◆ TEXTO APRESENTADO:
────────────────────────────────────────
Os ucranianos de Kiev não esqueciam o apoio que administração Obama dera ao afastamento do presidente pró-russo do país, num golpe político que, no entanto, acabou por ter, como preço, a perda da Crimeia e a fixação de um conflito “congelado” no Donbass, na zona leste do país. 

As estranhas declarações que Trump então já produzia, dando sinais, em caso de vitória, de ser favorável a um apaziguamento com Moscovo, punham os cabelos em pé ao poder ucraniano. 

Jogando pelo seguro, a organização do fórum tinha convidado americanos de ambos os lados do espetro. Por ali andavam nomes do republicanismo radical, como Karl Rove, Newt Gingrich ou John Bolton, mas também figuras do mundo democrático, como Leon Pannetta ou David Axelrod, até gente que tinha transitado de administração, como Robert Gates. 

Uma maioria achava provável uma vitória de Clinton, mas as hipóteses de Trump não eram descartadas. Recordo o vaticínio sossegante de Gingrich: “Estou certo que Trump, se ganhar, vai rodear-se de gente experiente, do ‘establishment’ republicano”. Como ele se iria enganar! 

Passaram umas semanas mais. As eleições americanas tinham tido lugar na ante-véspera. Eu participava de um seminário luso-alemão, em Berlim. Todos – repito, todos – os que por ali andavam estavam aturdidos com a vitória de Trump, embora à época, ele fosse ainda uma daquelas incógnitas que não prenunciam o melhor. 

Se a delegação portuguesa estava ainda sob o efeito desse choque, não pode imaginar-se o estado em que fomos encontrar os nossos contra-partes germânicos, gente do governo e da oposição. Vivia-se por ali um ambiente de tragédia anunciada, o que, à luz do que hoje sabemos, teria com certeza a ver, uma vez mais, com a questão das cumplicidades de Trump com a Rússia.

O mundo de dúvidas sobre a verdadeira natureza da estranha relação política entre Trump e Putin permanece até hoje. Não sabemos se o que vier agora a passar-se pode abrir caminho a que o assunto seja esclarecido ou se, pelo contrário, ajudará a enterrar ainda mais esse mistério. Fosse eu crente e diria: “God bless America”!

5 comentários:

Luís Lavoura disse...

teria com certeza a ver, uma vez mais, com a questão das cumplicidades de Trump com a Rússia

Acho essa suposição perfeitamente disparatada. A Alemanha tem ainda mais cumplicidades com a Rússia do que Trump. A começar pelo Nord Stream 2...

Anónimo disse...

V.Exa. está a insinuar que o "camarada" Putin não é uma pessoa recomendável? V.Exa. percebe que semelhante raciocínio ainda vai entortar mais a coluna de alguns comentadores por aqui?

Putin é bom
Trump é mau
Putin - o bom -, apoia Trump - o mau.
Se o mau é apoiado pelo bom, então, é o mau que é bom ou é o bom que é mau?
────────────────────────────────────────
◆ SEGMENTO DE DADOS:

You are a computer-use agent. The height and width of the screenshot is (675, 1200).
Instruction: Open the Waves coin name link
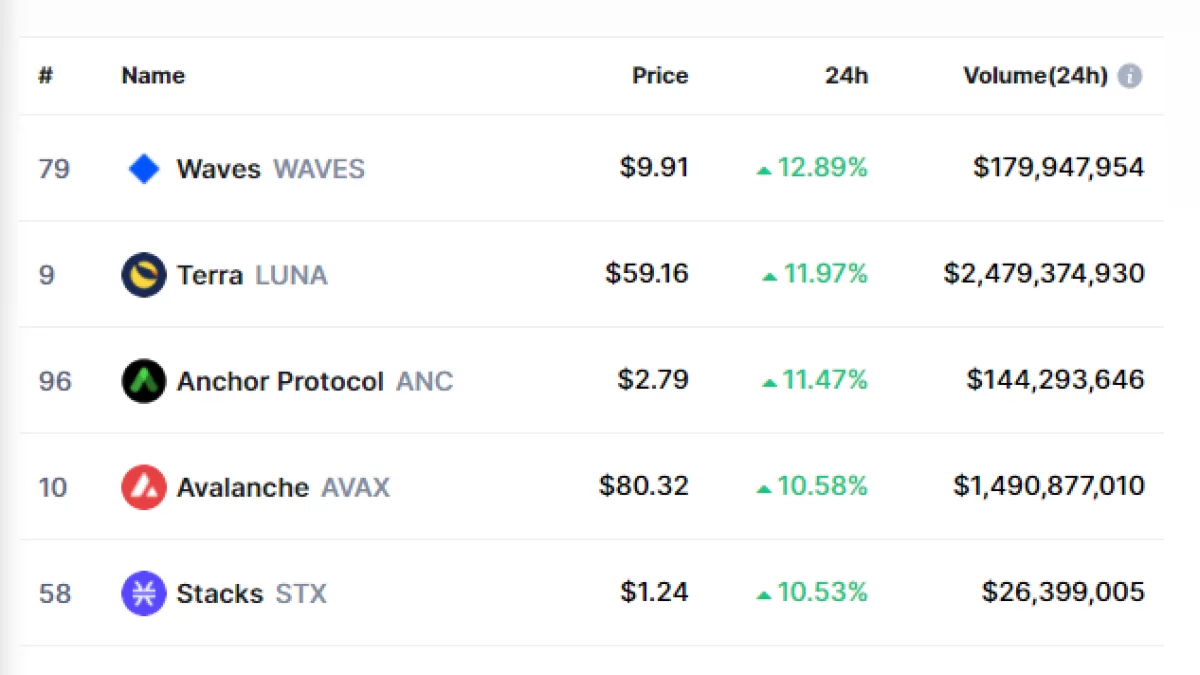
────────────────────────────────────────
◆ AS SUAS TAREFAS:
A. Responda a estas perguntas sobre o texto apresentado:
(i) Em que zona da Ucrânia fica o Donbass?
(ii) Em que cidade decorreu o seminário luso-alemão?
(iii) Que figura é apontada como alguém que tinha transitado de administração?
B. Reproduza fielmente o trecho do texto apresentado que vai de "Acho essa suposição" até "bom que é mau?", inclusive.
Não é preciso recorrer aos dados.

◆ RESPOSTAS CORRETAS:
A.
(i) Na zona leste do país.
(ii) Em Berlim.
(iii) Robert Gates.

B.
Acho essa suposição perfeitamente disparatada. A Alemanha tem ainda mais cumplicidades com a Rússia do que Trump. A começar pelo Nord Stream 2...

Anónimo disse...

V.Exa. está a insinuar que o "camarada" Putin não é uma pessoa recomendável? V.Exa. percebe que semelhante raciocínio ainda vai entortar mais a coluna de alguns comentadores por aqui?

Putin é bom
Trump é mau
Putin - o bom -, apoia Trump - o mau.
Se o mau é apoiado pelo bom, então, é o mau que é bom ou é o bom que é mau?